[WHAT THIS EXERCISE ASKS]
1 – Answer these questions from the market and jobs roundup:
(a) By how much did job openings rise in May from the previous month?
(b) How many net new jobs did the tech industry add in June, according to CompTIA analysis?
(c) To what rate did tech unemployment jump?
2 – Carry the market and jobs roundup forward from its final sentence.
[PASSAGE SHOWN — start]
I hope you had a good holiday weekend if you celebrated.   Congratulations to my nephew and his new wife on their beautiful wedding.   Now that I’m parsing the news let’s start with the high-level review.  

Axios noticed what I have been tracking about the Russell 2000, noting that while the S&P 500 has outperformed other major stock markets, the recovery from the 2020 crash has been global. As measured by the Russell 2000, U.S. small caps are underperforming France and Germany and barely outperforming Britain. Japan’s Nikkei has impressive local currency returns but less in dollar terms. Overall, major stock markets have healthy five-year returns despite the 2020 recession.

On July 5th the jobs data was released.  The U.S. job market shows signs of life with an unexpected bump in job postings and hiring in May, easing concerns of a cooldown.  In May, job openings increased by 221,000 from the previous month, raising the openings rate to 4.9%. Employers hired 141,000 more workers, while quits and layoffs remained essentially unchanged.   The labor market remains gradual and uneven, indicating a floor for labor demand and supporting income and growth.

According to CompTIA analysis, the tech industry added 7,540 net new jobs in June. However, there were slowdowns in other tech employment measures. While technology services and software development occupations continue to lead new hiring, there was a loss of 22,000 tech occupations throughout the economy. This unexpected loss has resulted in a significant shift in the tech industry’s employment landscape, leading to an unexpected jump in the tech unemployment rate to 3.7%.
[PASSAGE SHOWN — finish]
[DATASET EXTRACT — start]
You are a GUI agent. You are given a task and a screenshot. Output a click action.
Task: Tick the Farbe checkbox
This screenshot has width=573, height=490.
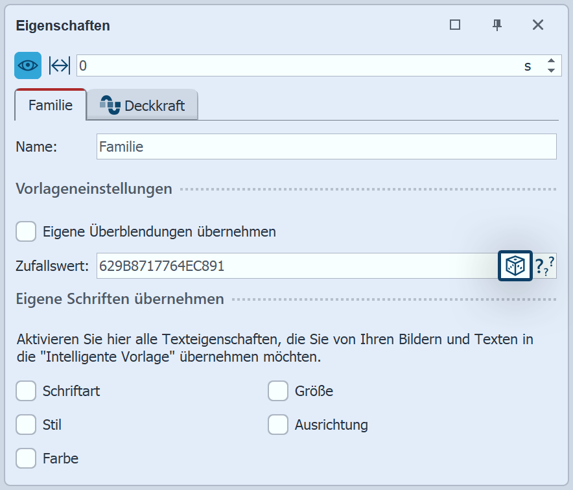[x=26, y=458]
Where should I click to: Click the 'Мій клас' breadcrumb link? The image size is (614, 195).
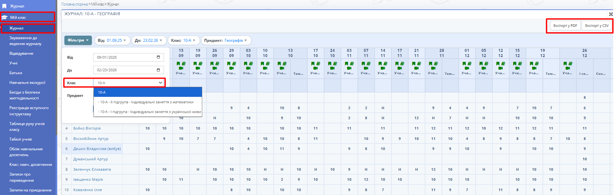coord(97,4)
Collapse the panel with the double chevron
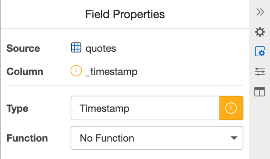This screenshot has width=270, height=159. (260, 12)
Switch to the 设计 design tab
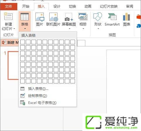 click(x=57, y=6)
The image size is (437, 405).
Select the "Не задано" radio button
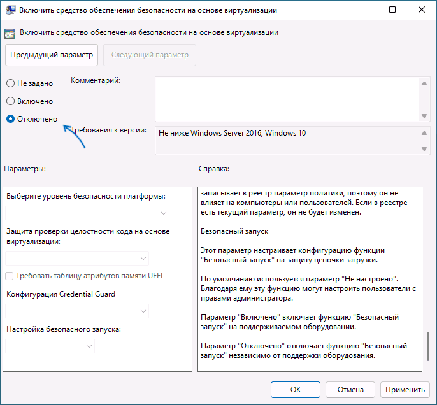click(x=10, y=83)
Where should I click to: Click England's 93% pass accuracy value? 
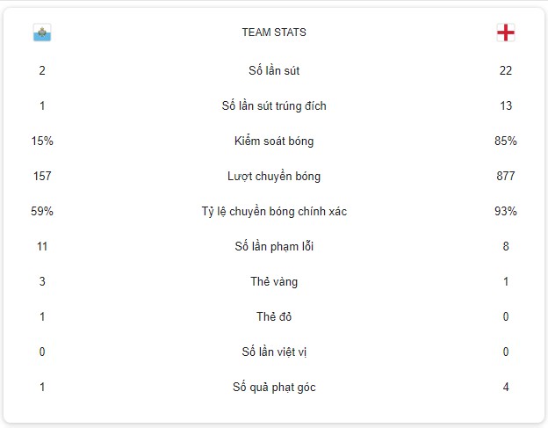pyautogui.click(x=505, y=211)
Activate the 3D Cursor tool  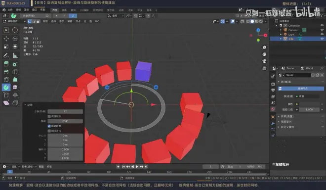pos(15,30)
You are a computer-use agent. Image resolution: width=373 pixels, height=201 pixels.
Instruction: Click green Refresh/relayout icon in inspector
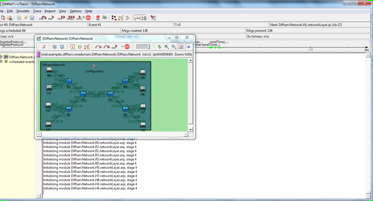click(x=159, y=47)
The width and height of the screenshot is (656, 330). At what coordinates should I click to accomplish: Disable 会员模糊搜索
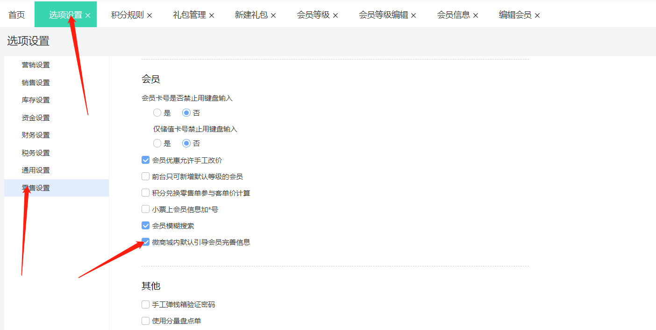(x=145, y=225)

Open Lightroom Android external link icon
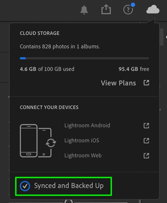pyautogui.click(x=146, y=126)
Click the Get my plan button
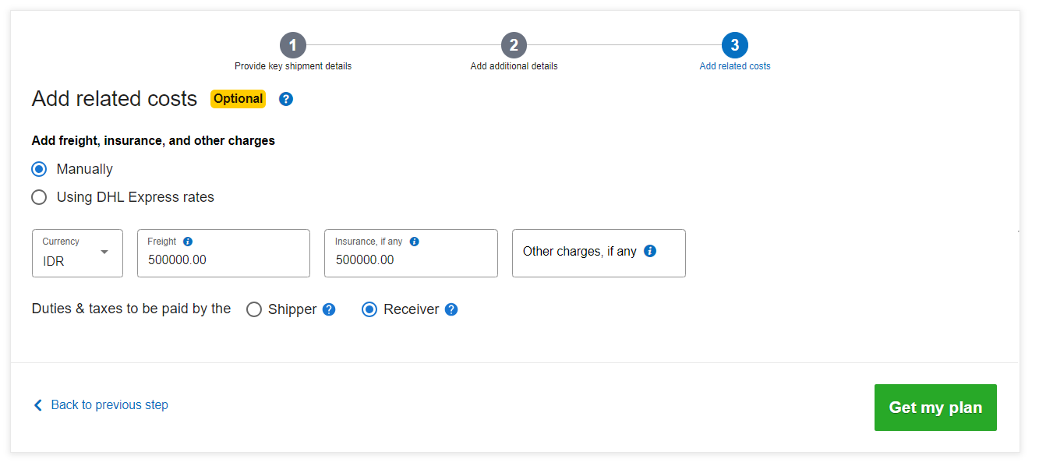Viewport: 1039px width, 466px height. 935,408
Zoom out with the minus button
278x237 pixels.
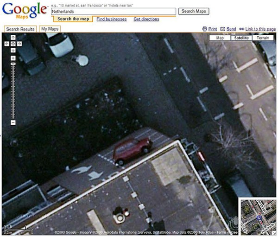point(13,122)
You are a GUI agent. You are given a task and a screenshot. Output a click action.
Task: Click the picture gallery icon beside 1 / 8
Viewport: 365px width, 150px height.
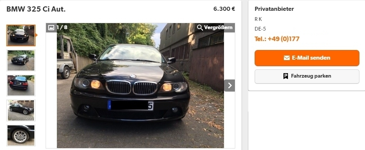pos(51,28)
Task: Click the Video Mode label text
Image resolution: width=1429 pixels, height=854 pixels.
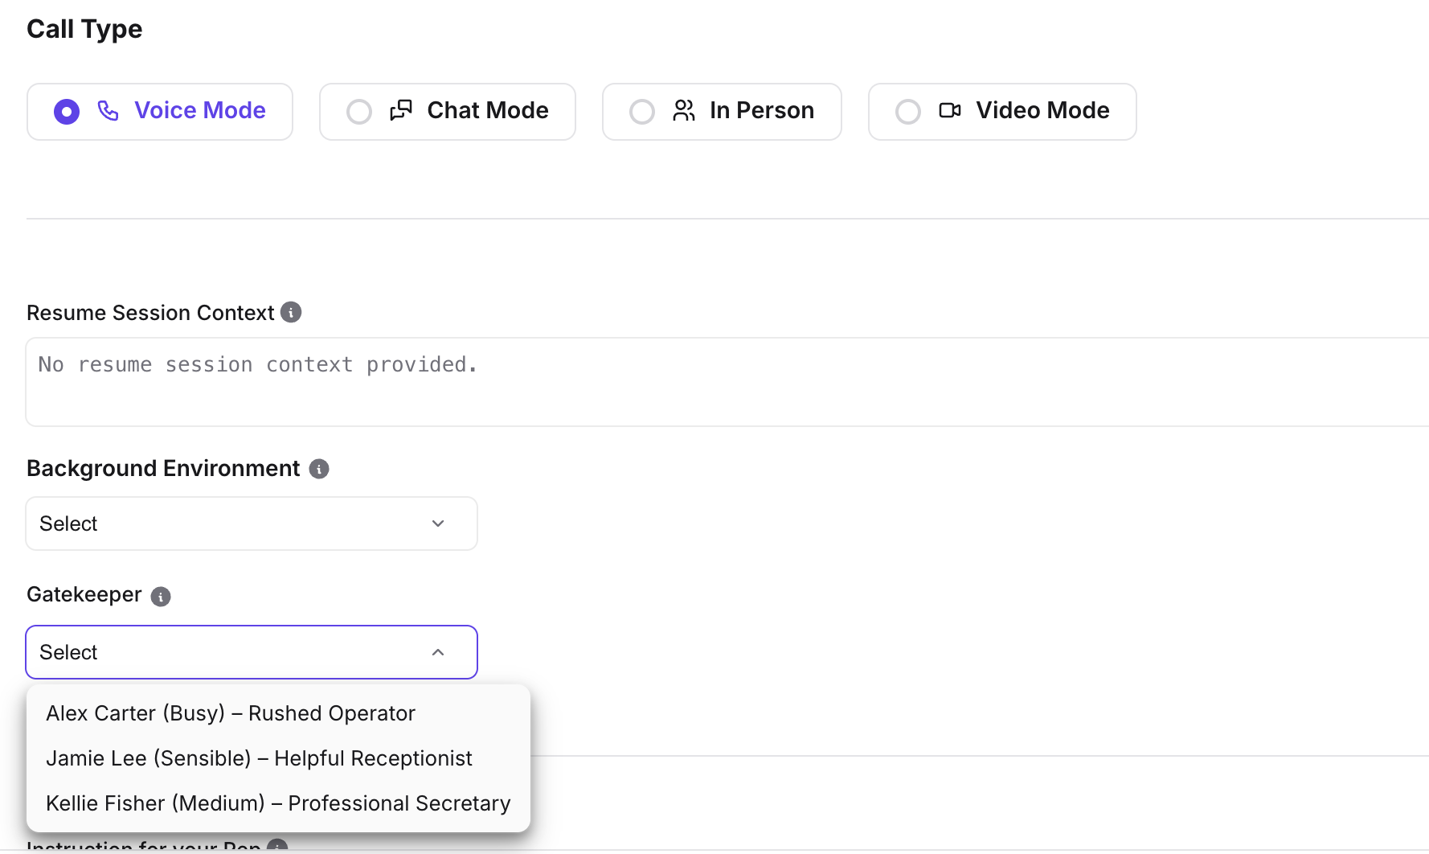Action: click(x=1042, y=111)
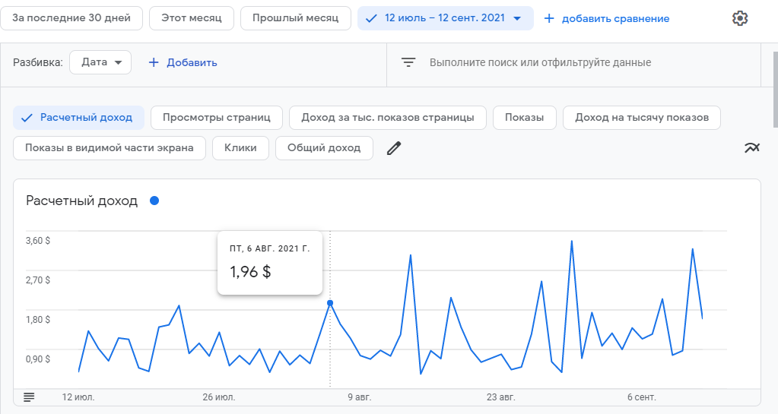Enable the Просмотры страниц metric chip

pyautogui.click(x=217, y=118)
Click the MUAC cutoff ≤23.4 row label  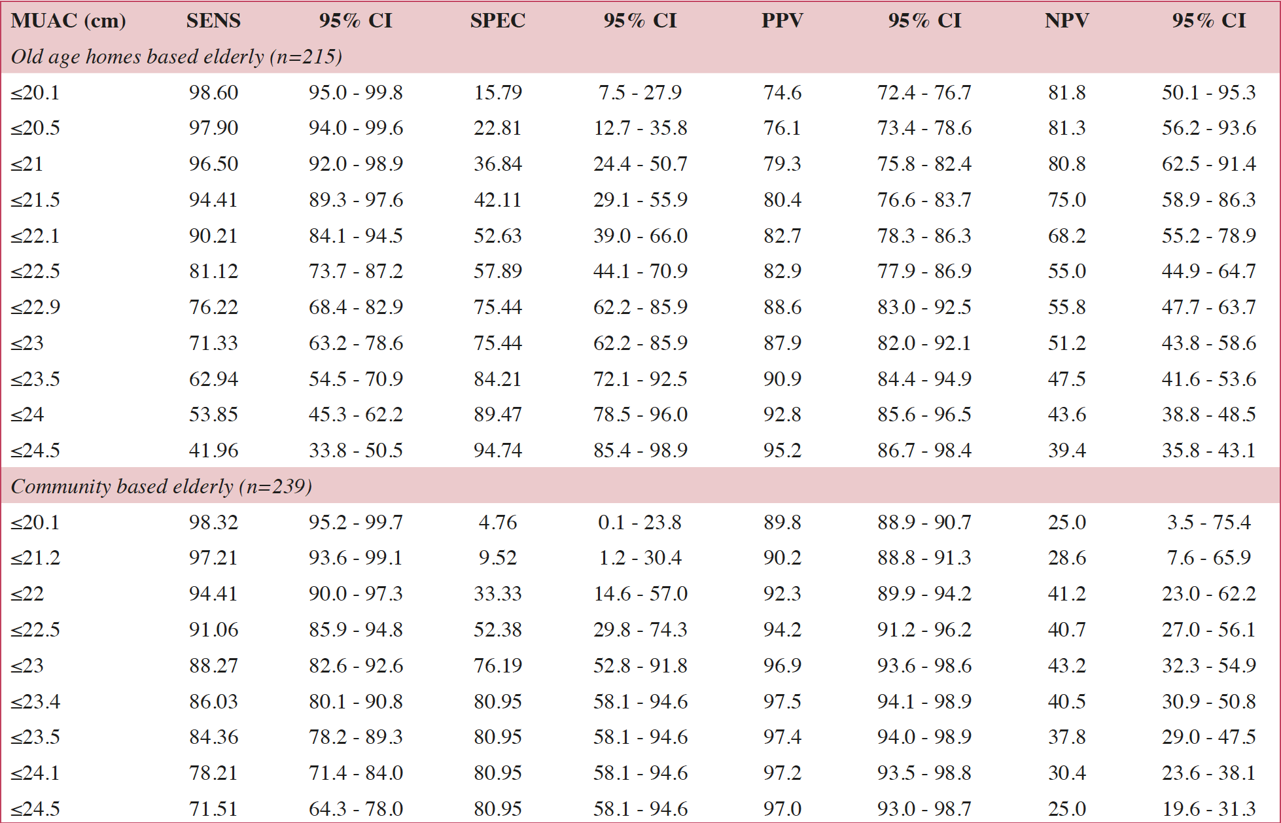coord(35,701)
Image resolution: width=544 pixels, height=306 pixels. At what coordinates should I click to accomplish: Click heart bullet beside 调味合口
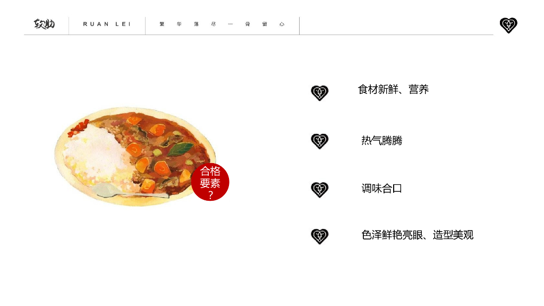[319, 190]
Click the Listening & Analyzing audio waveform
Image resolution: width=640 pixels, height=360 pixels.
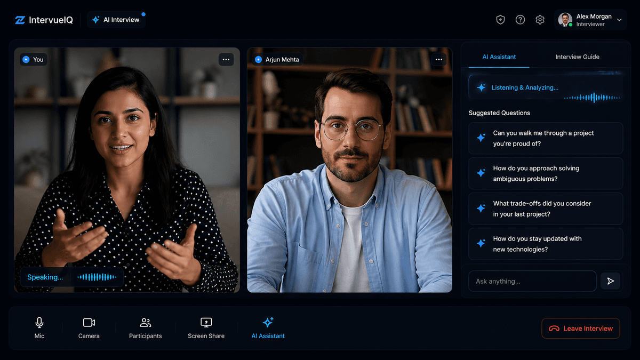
[DATASET EXTRACT — finish]
[OUTPUTS FOR THE TASKS]
1 –
(a) 221,000
(b) 7,540
(c) 3.7%

2 –
Office vacancy rates reached a record high of 20.1% in the second quarter, the highest since at least 1979. This is unusual as vacancy rates typically rise during economic downturns. The increase in vacancies is attributed to the permanent changes in work patterns due to the pandemic. Moody’s projects that vacancy rates will continue to climb until the end of 2026.

According to a Bank of America Institute report, job switchers may be disappointed as the median pay raise for job-to-job movers has cooled. Job switching has slowed from its Great Resignation era highs, and middle- and higher-income job seekers may have less leverage in negotiating a raise. The median pay gain for job switchers has moderated to around 10% as of May 2024, compared to around 20% during the Great Resignation. The report suggests that the desire to move jobs may be outpacing the demand from firms.

Why do we care?

My focus on the US Small caps is to ensure the noise about quote the stock market quote is not clouding the perspective on typical customers – who are not S&P 500 companies.    Diversify your customer base as much as possible.  

The shift in office space is happening slowly over time.   This shift presents opportunities for IT service firms to provide consultancy on optimizing hybrid work environments and reducing physical office dependencies, as organizations will be looking to end or reduce lease commitments.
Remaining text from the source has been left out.